We can thank the 2024 Venice red carpet for several themes this year: throwback vintage, powdery hues and an abundance of prom-night ruffles. And an affinity for wearing jewels your own way. Tapping into a new erogenous zone, Cate Blanchett has made a case for wearing pearls strung over her bare shoulders since Cannes Film Festival in May. Blanchett—an actress who makes a trailblazing case for rewearing red carpet pieces—chose a length of repurposed white Akoya and grey Tahitian pearls from Louis Vuitton’s high jewellery collection for the Beetlejuice Beetlejuice premiere, a design she also wore on La Croisette with a Haider Ackermann X Jean Paul Gaultier gown, which appeared to nod to the colours of the Palestinian flag. Ncuti Gatwa—a leader when it comes to men’s red carpet jewellery (think Cameron Hancock silver breastplates, galaxy-like David Yurman brooches and Tiffany & Co. rings worn over latex gloves), also usurped the idea of wearing earrings as a pair, choosing instead to wear a fluid Giorgio Armani tuxedo with a single geometric Messika ear cuff.
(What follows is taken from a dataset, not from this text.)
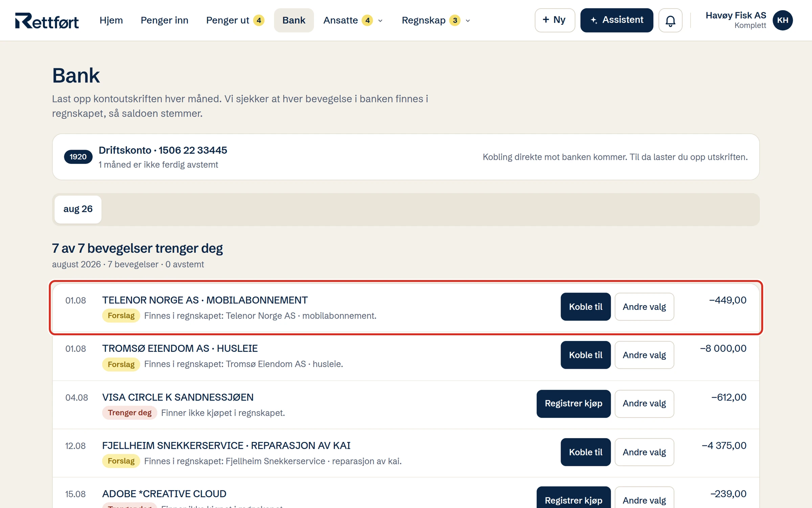Open the Penger inn section
Image resolution: width=812 pixels, height=508 pixels.
point(164,20)
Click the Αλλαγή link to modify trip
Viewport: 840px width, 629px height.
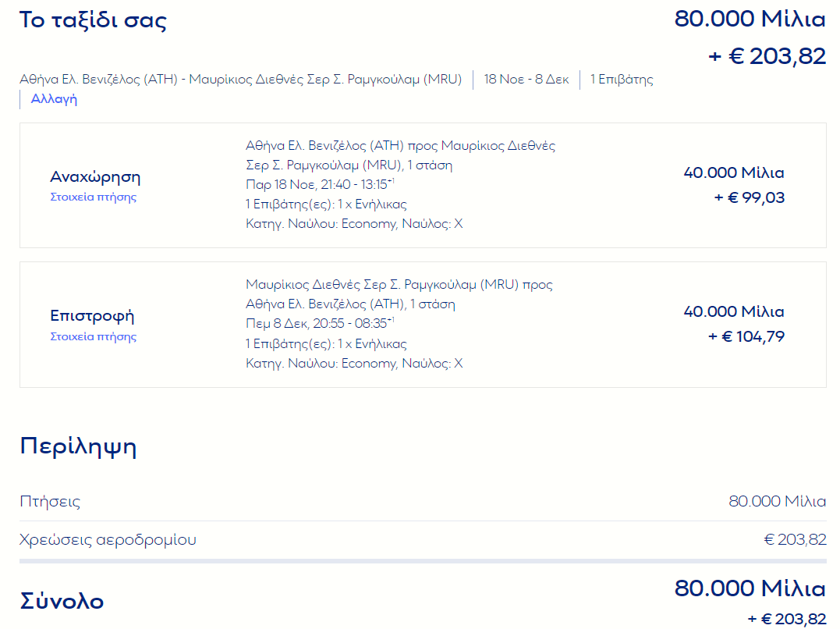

In recent years, high jewellery designers have leant into the possibility of crafting breathtaking pieces that are worn in unconventional places. “I created my brand to let people wear diamonds wherever they want on their body,” Messika founder Valérie Messika previously told Vogue. She favours an ankle sprinkled with diamonds, rose, white and yellow gold, just like Dior Joaillerie’s creative director Victoire de Castellane, whose latest Diorama and Diorigami collection featured bejewelled velvet anklets. “Jewellery can be worn anywhere,” she explains. “It’s very sexy to me… I can’t stop watching someone who is wearing sparkling things.”
Taylor Russell joins an elegant line of women who have chosen to take the rear view on the red carpet, from Princess Diana, who wore a long string of knotted pearls at the Back to the Future premiere in 1985, to Ashley Olsen, who wore a figurative lizard necklace, which appeared to snake down her bare spine, at the 2010 Met Gala. When Jennifer Lawrence and Anne Hathaway won their respective Best Actress and Best Supporting Actress Oscars at the 2013 Academy Awards, they too chose necklaces which draped down the nape of the neck, while wearing voluminous Christian Dior haute couture and pastel-pink Prada.
Nape, back, shoulder, ankle: the new erogenous zone to favour is entirely up to you.